* **Work item**
Copy out the lines of the records below, and only those lines, from the one with "Open the 终端(T) menu" through the one with "Task: Expand the App tree node", exactly as they appear.

* **Data for the task**
____
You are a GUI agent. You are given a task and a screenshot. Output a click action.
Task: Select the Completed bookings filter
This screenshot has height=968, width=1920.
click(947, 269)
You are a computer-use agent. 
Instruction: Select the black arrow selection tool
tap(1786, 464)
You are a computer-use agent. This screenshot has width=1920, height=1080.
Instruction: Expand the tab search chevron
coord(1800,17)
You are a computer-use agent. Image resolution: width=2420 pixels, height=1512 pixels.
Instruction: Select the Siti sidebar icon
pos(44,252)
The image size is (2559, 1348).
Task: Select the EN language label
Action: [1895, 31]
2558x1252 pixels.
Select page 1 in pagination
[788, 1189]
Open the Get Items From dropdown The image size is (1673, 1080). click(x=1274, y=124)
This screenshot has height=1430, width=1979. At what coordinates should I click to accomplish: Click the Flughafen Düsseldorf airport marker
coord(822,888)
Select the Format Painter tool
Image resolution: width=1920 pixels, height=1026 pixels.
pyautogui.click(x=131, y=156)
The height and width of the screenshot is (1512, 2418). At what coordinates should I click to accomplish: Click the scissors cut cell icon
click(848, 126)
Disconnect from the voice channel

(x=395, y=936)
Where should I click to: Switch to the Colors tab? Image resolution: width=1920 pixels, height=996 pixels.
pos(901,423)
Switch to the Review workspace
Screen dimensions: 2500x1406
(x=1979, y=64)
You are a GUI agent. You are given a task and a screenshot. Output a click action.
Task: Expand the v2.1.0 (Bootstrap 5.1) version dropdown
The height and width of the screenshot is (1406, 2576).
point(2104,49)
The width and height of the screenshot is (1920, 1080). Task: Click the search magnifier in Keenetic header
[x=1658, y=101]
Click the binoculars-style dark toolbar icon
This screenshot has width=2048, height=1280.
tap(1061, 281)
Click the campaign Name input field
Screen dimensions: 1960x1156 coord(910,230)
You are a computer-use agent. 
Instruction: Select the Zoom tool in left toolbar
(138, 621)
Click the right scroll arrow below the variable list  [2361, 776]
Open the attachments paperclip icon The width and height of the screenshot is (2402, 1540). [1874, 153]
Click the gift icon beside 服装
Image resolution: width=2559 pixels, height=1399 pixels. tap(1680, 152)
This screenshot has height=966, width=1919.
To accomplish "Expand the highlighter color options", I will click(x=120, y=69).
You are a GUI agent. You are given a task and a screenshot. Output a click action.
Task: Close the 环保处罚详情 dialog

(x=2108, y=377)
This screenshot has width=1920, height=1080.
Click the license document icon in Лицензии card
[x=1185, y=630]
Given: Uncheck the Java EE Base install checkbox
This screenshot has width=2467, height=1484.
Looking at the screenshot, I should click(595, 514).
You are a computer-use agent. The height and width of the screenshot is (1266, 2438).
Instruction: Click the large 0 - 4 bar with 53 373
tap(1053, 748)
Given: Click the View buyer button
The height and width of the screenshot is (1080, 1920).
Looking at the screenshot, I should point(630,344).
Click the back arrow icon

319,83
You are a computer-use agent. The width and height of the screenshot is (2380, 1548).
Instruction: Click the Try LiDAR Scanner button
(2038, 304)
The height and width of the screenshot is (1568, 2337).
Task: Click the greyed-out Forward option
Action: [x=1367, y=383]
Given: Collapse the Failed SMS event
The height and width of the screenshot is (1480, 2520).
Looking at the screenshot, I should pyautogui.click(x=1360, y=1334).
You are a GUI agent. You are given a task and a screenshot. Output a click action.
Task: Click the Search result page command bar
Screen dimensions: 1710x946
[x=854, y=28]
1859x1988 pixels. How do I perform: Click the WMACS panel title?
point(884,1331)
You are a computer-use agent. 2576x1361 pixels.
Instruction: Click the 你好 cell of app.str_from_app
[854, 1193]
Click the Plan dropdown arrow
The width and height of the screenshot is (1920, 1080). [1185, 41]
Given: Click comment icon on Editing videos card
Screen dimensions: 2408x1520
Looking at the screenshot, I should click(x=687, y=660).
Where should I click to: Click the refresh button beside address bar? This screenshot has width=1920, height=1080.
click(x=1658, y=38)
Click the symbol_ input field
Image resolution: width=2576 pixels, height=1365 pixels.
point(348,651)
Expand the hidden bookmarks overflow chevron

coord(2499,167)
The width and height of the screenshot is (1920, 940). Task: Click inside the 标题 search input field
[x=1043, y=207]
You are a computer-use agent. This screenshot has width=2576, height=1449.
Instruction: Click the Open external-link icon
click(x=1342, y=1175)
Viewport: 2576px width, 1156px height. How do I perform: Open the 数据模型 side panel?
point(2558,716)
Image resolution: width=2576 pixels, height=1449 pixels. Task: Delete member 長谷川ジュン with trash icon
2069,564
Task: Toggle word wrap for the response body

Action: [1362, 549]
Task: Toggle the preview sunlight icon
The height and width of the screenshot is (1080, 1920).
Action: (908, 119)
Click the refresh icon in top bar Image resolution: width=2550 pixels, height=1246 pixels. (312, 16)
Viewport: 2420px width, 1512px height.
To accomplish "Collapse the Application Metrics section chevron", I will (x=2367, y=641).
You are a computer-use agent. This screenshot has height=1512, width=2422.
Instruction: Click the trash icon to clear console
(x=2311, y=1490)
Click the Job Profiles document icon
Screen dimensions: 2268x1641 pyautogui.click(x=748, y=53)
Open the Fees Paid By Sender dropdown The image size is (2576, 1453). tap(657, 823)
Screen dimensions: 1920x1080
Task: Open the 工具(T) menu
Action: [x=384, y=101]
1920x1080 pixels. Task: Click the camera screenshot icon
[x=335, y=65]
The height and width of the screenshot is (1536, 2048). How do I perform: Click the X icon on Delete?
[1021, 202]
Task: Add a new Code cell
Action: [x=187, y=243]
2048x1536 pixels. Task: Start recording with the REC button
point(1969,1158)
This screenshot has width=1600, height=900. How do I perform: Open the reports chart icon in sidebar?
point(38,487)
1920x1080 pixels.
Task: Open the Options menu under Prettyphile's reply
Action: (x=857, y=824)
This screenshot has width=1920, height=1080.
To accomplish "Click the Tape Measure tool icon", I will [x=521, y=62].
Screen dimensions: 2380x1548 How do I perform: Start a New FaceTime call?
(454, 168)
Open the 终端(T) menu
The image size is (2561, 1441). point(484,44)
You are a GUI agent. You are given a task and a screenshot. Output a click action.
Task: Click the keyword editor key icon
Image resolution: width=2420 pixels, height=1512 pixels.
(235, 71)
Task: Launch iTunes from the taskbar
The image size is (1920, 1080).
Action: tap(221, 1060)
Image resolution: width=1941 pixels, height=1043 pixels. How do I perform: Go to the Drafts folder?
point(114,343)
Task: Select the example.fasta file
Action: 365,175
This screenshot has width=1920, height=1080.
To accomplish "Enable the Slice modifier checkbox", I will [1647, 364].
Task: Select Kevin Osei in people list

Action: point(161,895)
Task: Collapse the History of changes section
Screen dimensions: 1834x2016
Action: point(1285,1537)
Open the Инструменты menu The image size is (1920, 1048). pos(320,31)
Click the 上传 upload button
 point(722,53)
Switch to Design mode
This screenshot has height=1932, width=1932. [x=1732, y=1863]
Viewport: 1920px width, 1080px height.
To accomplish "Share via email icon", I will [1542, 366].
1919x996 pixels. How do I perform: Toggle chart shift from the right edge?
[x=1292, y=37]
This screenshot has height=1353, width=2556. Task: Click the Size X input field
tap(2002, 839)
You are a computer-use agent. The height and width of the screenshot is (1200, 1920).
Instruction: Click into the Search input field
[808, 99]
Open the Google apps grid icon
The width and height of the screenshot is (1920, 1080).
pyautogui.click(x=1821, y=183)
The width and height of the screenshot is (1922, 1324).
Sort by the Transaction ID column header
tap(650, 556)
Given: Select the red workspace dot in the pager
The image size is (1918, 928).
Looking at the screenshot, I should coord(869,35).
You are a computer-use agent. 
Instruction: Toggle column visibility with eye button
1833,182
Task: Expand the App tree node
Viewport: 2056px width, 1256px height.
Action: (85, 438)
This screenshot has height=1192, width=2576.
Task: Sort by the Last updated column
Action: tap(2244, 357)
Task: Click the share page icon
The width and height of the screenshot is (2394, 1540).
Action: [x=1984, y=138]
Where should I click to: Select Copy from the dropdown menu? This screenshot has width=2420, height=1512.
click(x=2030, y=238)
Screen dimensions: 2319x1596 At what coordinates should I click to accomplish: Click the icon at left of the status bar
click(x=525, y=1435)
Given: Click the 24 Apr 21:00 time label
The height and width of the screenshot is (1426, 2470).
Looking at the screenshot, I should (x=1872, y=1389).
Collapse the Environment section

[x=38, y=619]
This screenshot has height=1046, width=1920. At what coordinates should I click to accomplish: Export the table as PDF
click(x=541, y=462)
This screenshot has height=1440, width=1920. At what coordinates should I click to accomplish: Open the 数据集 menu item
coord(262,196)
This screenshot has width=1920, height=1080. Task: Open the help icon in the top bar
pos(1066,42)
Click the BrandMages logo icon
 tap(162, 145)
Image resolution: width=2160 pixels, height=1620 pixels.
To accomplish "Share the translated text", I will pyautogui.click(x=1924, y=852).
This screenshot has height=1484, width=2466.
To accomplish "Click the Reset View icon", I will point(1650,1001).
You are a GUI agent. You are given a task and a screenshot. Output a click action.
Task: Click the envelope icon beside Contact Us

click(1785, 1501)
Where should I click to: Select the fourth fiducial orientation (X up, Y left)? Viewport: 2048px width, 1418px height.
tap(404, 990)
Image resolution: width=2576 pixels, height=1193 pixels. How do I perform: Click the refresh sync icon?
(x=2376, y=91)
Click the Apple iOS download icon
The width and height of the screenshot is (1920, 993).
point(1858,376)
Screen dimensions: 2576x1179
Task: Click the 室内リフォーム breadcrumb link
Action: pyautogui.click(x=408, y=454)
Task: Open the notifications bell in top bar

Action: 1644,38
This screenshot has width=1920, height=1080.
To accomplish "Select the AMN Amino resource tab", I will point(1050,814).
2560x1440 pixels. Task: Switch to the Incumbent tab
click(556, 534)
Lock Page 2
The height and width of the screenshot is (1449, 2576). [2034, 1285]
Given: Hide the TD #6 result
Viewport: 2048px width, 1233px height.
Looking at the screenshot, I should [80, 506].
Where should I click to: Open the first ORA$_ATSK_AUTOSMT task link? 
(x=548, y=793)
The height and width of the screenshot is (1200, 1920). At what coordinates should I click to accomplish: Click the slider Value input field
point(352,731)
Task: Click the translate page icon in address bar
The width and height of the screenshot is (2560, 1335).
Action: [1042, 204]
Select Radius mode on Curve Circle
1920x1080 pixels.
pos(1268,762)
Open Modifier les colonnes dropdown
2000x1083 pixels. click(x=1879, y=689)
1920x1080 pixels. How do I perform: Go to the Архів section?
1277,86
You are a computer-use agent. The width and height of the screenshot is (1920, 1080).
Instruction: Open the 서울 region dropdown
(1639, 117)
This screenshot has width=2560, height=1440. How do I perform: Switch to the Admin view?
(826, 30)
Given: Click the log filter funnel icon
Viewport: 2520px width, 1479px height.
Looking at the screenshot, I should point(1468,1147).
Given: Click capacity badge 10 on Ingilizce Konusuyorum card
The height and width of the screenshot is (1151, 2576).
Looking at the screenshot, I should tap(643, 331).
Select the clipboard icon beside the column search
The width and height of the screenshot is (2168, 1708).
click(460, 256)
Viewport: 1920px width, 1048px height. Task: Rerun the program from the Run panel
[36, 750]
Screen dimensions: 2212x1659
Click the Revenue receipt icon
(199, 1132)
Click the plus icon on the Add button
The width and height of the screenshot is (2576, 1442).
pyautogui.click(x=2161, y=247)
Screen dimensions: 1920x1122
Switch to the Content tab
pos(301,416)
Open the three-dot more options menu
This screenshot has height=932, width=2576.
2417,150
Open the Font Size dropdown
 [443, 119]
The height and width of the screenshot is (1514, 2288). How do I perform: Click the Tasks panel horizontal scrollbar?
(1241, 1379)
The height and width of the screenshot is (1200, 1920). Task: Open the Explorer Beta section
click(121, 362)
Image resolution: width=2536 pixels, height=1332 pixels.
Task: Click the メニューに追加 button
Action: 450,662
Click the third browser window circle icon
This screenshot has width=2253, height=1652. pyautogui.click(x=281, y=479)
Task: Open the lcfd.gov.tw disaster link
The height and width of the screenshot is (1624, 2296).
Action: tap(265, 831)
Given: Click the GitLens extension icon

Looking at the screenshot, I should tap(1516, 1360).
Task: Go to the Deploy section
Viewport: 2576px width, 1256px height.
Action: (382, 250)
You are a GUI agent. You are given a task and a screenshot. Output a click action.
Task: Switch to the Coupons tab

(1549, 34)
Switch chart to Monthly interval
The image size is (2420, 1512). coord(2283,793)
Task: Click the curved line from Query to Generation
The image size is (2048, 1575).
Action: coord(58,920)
____
* **Reply**
Open the 终端(T) menu
The image size is (2561, 1441). point(484,44)
You are a GUI agent. You are given a task and a screenshot. Output a click action.
Task: Click the keyword editor key icon
Image resolution: width=2420 pixels, height=1512 pixels.
(235, 71)
Task: Launch iTunes from the taskbar
The image size is (1920, 1080).
Action: tap(221, 1060)
Image resolution: width=1941 pixels, height=1043 pixels. How do I perform: Go to the Drafts folder?
point(114,343)
Task: Select the example.fasta file
Action: 365,175
This screenshot has width=1920, height=1080.
To accomplish "Enable the Slice modifier checkbox", I will [1647, 364].
Task: Select Kevin Osei in people list

Action: point(161,895)
Task: Collapse the History of changes section
Screen dimensions: 1834x2016
Action: point(1285,1537)
Open the Инструменты menu The image size is (1920, 1048). pos(320,31)
Click the 上传 upload button
 point(722,53)
Switch to Design mode
This screenshot has height=1932, width=1932. [x=1732, y=1863]
Viewport: 1920px width, 1080px height.
To accomplish "Share via email icon", I will [1542, 366].
1919x996 pixels. How do I perform: Toggle chart shift from the right edge?
[x=1292, y=37]
This screenshot has height=1353, width=2556. Task: Click the Size X input field
tap(2002, 839)
You are a computer-use agent. The height and width of the screenshot is (1200, 1920).
Instruction: Click into the Search input field
[808, 99]
Open the Google apps grid icon
The width and height of the screenshot is (1920, 1080).
pyautogui.click(x=1821, y=183)
The width and height of the screenshot is (1922, 1324).
Sort by the Transaction ID column header
tap(650, 556)
Given: Select the red workspace dot in the pager
The image size is (1918, 928).
Looking at the screenshot, I should coord(869,35).
You are a computer-use agent. 
Instruction: Toggle column visibility with eye button
1833,182
Task: Expand the App tree node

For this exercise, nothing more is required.